Tout au long de ces années, de nombreuses personnes ont participé au développement des actions de La Pommerie, qu’elles aient été salariées ou bénévoles.
BLdLC —» L’installation de la Pommerie sur le plateau de Millevaches correspond-elle à une entreprise ex nihilo? Le concept de «ruralité» a-t-il d’emblée été central pour La Pommerie ou votre installation en pleine campagne était-elle plutôt due à un concours de circonstances?
LP —» On peut dire qu’à l’étape de création de l’association, l’image de la ruralité présente à l’esprit de son fondateur se rapprochait de l’idée du sauvage. Son projet consistait à extraire des choses de là où elles sont censées se produire – les métropoles – pour les introduire quelque part en dehors des cadres et par ce déplacement révéler en elles une forme d’authenticité. Je pense que Huub Nollen, le fondateur, a vraiment vécu cette perception fantasmagorique du monde rural comme monde sauvage, monde reculé.
Nous concernant, la question de la ruralité se pose très différemment. Elle se pose exactement comme elle est thématisée en général depuis quelques années par les sciences sociales et que l’on pourrait résumer ainsi: non, le monde rural n’est pas un espace reculé ou sauvage, il est l’extrême périphérie des métropoles. Et il nous a semblé, comme à beaucoup d’autres, que cette extrême périphérie permettait encore de réaliser certaines choses, qui pour des raisons financières, sécuritaires, etc. seraient difficiles à conduire ailleurs. Si le fait de se retrouver là représente un choix délibéré, c’est parce qu’il correspond au sentiment que les forces adverses convergent vers les centres et qu’ici, depuis cette lointaine banlieue, du possible est encore susceptible d’arriver.

Données fournies
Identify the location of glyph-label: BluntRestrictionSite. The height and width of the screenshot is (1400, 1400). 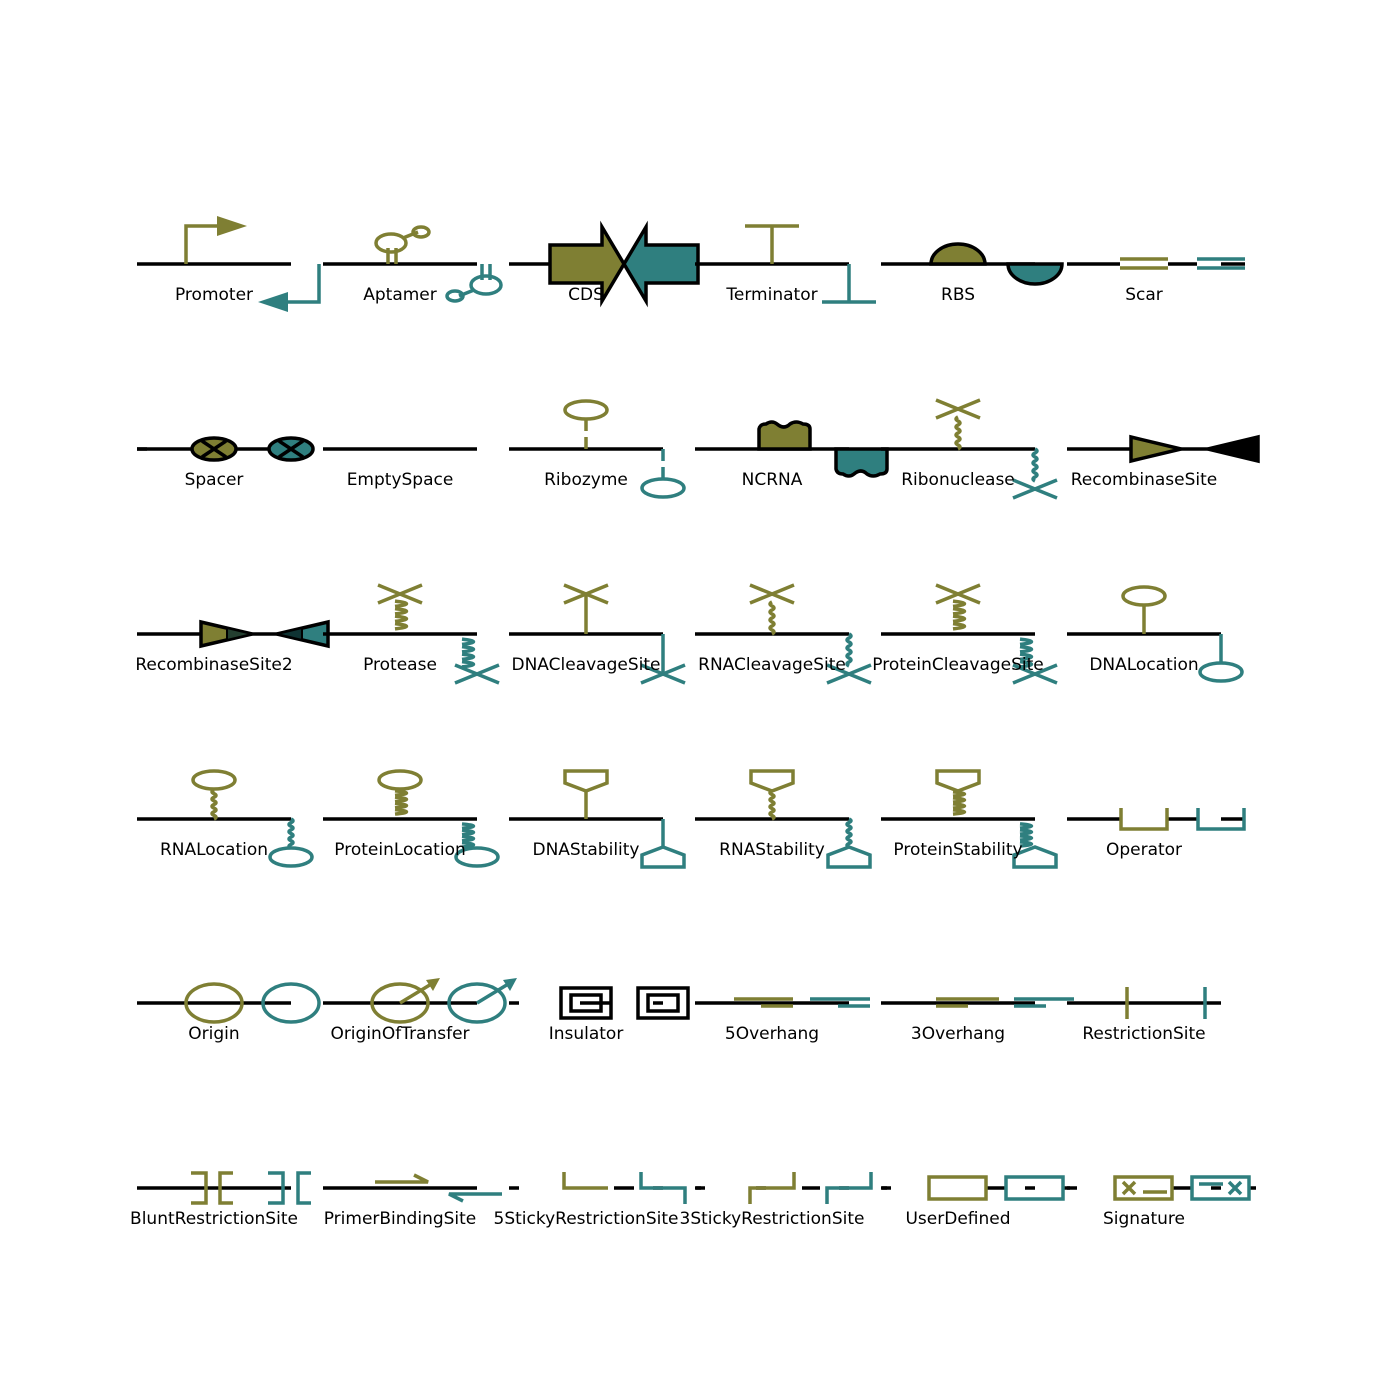
(214, 1219).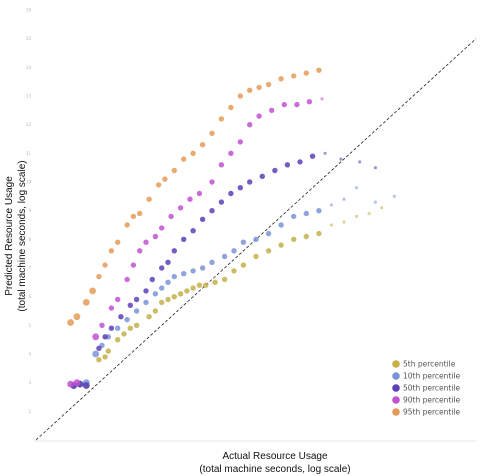  I want to click on y-tick-label: 16, so click(29, 10).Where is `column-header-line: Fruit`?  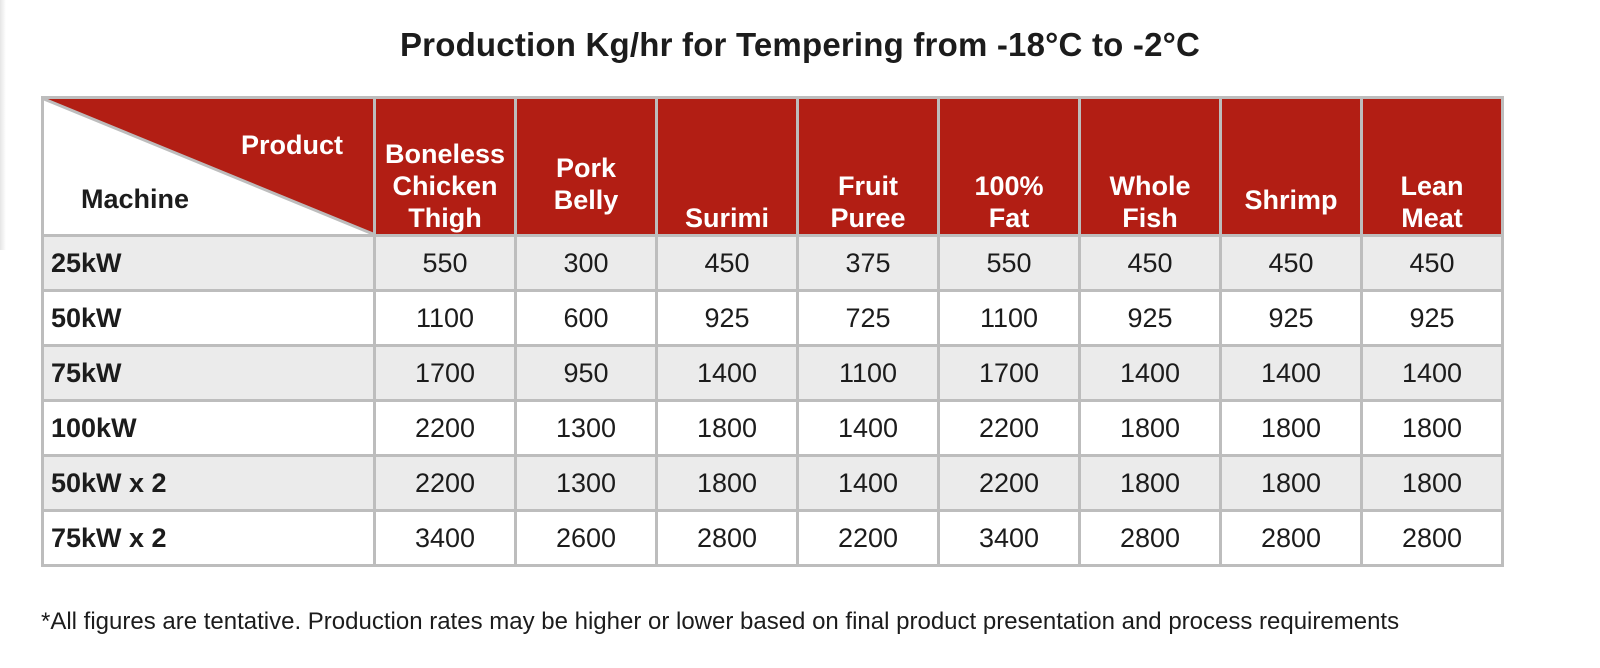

Consigne 1
Recopiez le passage de l'extrait sur La Pommerie compris entre « Tout au long » et « concours de circonstances? », ces deux bouts de phrase inclus.
Consigne 2
Répondez à ces questions d'après l'extrait sur La Pommerie :
(a) Comment s'appelle le fondateur de l'association ?
(b) Sur quel plateau La Pommerie s'est-elle installée ?
(c) Pour les sciences sociales, d'après l'extrait, que représente le monde rural par rapport aux métropoles ?

Réponse 1
Tout au long de ces années, de nombreuses personnes ont participé au développement des actions de La Pommerie, qu’elles aient été salariées ou bénévoles.
BLdLC —» L’installation de la Pommerie sur le plateau de Millevaches correspond-elle à une entreprise ex nihilo? Le concept de «ruralité» a-t-il d’emblée été central pour La Pommerie ou votre installation en pleine campagne était-elle plutôt due à un concours de circonstances?

Réponse 2
(a) Huub Nollen.
(b) Le plateau de Millevaches.
(c) Il en est l'extrême périphérie.